Панамка из белого шитья бросала живую дырчатую тень на Лидочкины загорелые щеки, но тень от ресниц была еще прозрачнее и длиннее — ой и ладненькая у вас доча, тьфу на нее, шоб не сглазить. Мамочка благодарно — двумя руками, как хлеб, — принимала похвалу, но втайне с ликующей, клокочущей уверенностью даже не чувствовала — знала, что ничего Лидочка не ладненькая, а единственная. Неповторимая. Самый прекрасный ребенок на свете — с самой прекрасной, безукоризненно счастливой судьбой. Мамочка с тихой изумленной улыбкой смотрела на дочку, а потом на свой живот — молодой, тугой, совсем не изуродованный ранними родами, и сама не верила, что Лидочка — круглоглазая, как щенок, с шелковыми горячими лопатками и невесомыми взрослыми завитками на смуглой толстенькой шее — когда-то вся-вся помещалась там, внутри, а еще раньше вообще не существовала. Тут мамочкины мысли, достигнув окраины постижимого, начинали опасно буксовать, словно зависший над пропастью грузовик — надсадный вой агонизирующего мотора, два колеса тщетно наматывают на лысые шины густеющий воздух, два других — горстями швыряют мелкую, словно взрывающуюся от напряжения щебенку. Еще секунда до падения, секунда, секунда, прыгает перед глазами прозрачный пластиковый игрушечный чертик, Вовка сделал из капельницы, три рубля мне должен, зараза, теперь уж точно не отдаст, так вот, значит, как это, вот как умирают, вот о чем я уже никогда и никому не смогу рассказать… Ну почему небытие до рождения пугает меня больше, чем посмертная пустота? Почему умирать так не страшно, гос-пади-помилуй-и-пронеси?
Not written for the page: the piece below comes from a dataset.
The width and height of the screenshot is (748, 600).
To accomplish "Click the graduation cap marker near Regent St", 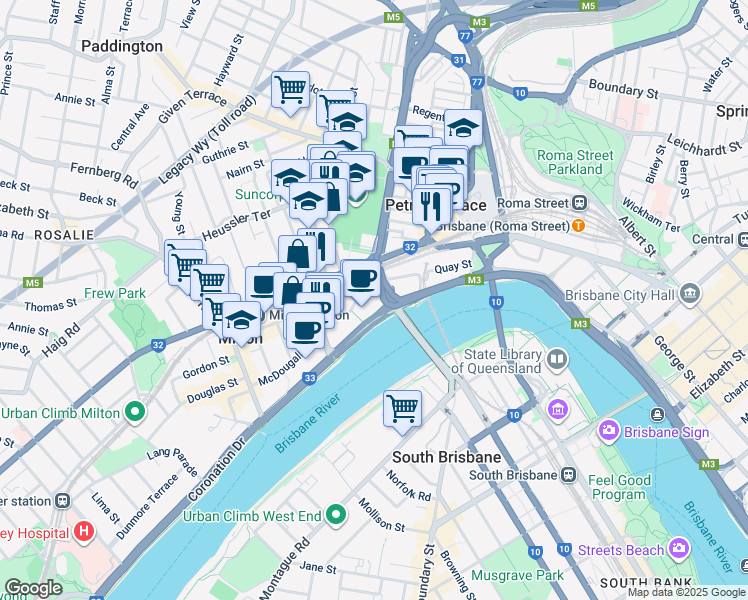I will [463, 129].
— Ты бледная что-то, Нинуша, — встревожено говорил папа и целовал мамочку в плечо. Кожа под губами и языком была горячая и сухая, как будто слегка подкрахмаленная. — Не перегрелась?
Мамочка виновато улыбалась. Морок отпускал ее, и душа, мелко крестясь, выруливала на основную дорогу — взмокшая от ужаса, спасенная, изнемогающая, но самым-самым своим краешком тоскующая, что так и не узнала что там — за последней секундой, после которой только кувыркающийся полет вперегонки с бесшумными обломками железа, и треск рвущихся мышц, и… и… и… Мамочка растерянно пыталась представить себе то, что невозможно себе представить, терлась лбом о спасительную мужнину руку — крепкую, в крупных веснушках и родных рыжеватых махрах. Да, жарко что-то, милый. Голова закружилась.